Working data:
——

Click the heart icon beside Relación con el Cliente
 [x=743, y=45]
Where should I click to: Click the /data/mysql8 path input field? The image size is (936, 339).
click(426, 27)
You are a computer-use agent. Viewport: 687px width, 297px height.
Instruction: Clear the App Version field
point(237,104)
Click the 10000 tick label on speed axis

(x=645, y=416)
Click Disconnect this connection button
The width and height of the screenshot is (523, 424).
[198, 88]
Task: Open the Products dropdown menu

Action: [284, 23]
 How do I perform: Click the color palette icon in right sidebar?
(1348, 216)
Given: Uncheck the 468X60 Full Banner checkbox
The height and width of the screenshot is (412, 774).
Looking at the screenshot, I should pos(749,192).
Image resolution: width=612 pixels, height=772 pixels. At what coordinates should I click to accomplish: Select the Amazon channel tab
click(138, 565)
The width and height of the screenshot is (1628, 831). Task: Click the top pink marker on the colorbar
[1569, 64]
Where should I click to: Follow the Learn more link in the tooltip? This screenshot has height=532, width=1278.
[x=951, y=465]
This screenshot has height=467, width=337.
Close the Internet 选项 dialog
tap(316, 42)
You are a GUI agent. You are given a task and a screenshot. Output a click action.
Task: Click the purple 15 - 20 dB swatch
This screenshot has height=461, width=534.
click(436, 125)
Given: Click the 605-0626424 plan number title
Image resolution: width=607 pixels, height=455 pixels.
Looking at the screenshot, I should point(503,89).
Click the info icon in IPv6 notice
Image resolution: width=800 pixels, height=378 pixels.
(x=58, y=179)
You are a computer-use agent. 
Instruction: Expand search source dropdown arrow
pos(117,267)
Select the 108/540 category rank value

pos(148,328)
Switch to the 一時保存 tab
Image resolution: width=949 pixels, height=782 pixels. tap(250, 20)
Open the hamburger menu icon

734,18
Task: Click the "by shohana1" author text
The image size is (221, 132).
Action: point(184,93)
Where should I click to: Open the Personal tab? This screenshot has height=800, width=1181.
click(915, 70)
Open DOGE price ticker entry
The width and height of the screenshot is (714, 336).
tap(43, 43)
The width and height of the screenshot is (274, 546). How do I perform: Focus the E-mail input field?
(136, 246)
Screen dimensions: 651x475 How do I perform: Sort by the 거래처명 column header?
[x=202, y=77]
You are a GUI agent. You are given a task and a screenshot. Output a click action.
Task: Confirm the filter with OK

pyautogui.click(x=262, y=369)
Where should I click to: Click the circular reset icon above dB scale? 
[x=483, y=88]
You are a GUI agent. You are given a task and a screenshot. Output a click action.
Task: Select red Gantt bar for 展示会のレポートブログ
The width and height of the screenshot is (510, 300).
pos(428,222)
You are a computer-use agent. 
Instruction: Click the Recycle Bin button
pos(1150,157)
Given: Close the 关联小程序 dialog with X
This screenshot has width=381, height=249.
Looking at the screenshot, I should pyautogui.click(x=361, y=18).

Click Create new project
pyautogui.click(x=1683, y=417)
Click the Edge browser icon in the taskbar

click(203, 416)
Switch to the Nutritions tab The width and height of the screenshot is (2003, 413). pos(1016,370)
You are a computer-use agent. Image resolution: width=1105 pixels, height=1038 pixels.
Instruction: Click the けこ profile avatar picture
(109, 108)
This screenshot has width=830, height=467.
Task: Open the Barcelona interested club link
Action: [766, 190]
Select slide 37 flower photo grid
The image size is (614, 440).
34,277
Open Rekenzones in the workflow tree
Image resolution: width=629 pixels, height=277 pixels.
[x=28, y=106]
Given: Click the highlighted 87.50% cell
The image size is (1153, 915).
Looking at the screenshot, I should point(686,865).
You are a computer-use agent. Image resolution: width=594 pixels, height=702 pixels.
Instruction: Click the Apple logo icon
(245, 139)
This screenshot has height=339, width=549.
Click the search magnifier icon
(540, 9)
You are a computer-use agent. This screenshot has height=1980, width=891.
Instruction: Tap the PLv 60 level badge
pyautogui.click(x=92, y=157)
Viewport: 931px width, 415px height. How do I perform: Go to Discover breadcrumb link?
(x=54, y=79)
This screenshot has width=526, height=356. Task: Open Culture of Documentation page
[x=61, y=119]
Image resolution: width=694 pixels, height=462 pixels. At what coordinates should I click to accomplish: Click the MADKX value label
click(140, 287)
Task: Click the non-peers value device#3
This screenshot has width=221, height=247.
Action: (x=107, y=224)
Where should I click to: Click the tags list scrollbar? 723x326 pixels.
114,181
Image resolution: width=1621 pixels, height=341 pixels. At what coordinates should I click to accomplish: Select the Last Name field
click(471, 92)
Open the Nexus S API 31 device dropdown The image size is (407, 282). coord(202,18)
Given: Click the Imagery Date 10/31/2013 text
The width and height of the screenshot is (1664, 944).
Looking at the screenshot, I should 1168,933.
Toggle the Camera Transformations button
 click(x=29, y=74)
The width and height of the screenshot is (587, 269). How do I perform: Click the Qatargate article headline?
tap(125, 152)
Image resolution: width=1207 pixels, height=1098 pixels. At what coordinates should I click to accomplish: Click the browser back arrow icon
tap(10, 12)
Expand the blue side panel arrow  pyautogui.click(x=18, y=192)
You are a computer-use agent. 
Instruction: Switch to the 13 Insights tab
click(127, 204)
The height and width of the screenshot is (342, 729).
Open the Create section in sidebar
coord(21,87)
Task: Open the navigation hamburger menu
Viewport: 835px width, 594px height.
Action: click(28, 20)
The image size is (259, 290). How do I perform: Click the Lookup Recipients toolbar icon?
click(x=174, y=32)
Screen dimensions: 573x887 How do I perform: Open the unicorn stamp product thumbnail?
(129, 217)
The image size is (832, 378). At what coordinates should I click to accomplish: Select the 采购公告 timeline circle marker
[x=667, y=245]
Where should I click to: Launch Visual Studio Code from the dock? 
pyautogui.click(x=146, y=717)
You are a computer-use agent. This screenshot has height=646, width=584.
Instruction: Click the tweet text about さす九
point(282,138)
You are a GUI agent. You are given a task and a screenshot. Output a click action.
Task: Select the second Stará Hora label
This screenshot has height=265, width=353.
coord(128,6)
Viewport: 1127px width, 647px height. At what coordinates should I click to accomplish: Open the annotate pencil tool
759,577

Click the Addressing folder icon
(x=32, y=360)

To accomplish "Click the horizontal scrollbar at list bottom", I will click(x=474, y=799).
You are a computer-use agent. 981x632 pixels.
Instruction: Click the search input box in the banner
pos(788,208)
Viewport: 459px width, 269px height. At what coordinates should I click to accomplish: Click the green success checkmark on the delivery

——

Written task: In the lines from the one containing "Where should I click to: Click the tags" through the one containing "click(x=29, y=74)", substitute "First Name" for "Last Name" and leave everything else unchanged. Give only those lines.

Exercise answer:
Where should I click to: Click the tags list scrollbar? 723x326 pixels.
114,181
Image resolution: width=1621 pixels, height=341 pixels. At what coordinates should I click to accomplish: Select the First Name field
click(471, 92)
Open the Nexus S API 31 device dropdown The image size is (407, 282). coord(202,18)
Given: Click the Imagery Date 10/31/2013 text
The width and height of the screenshot is (1664, 944).
Looking at the screenshot, I should 1168,933.
Toggle the Camera Transformations button
 click(x=29, y=74)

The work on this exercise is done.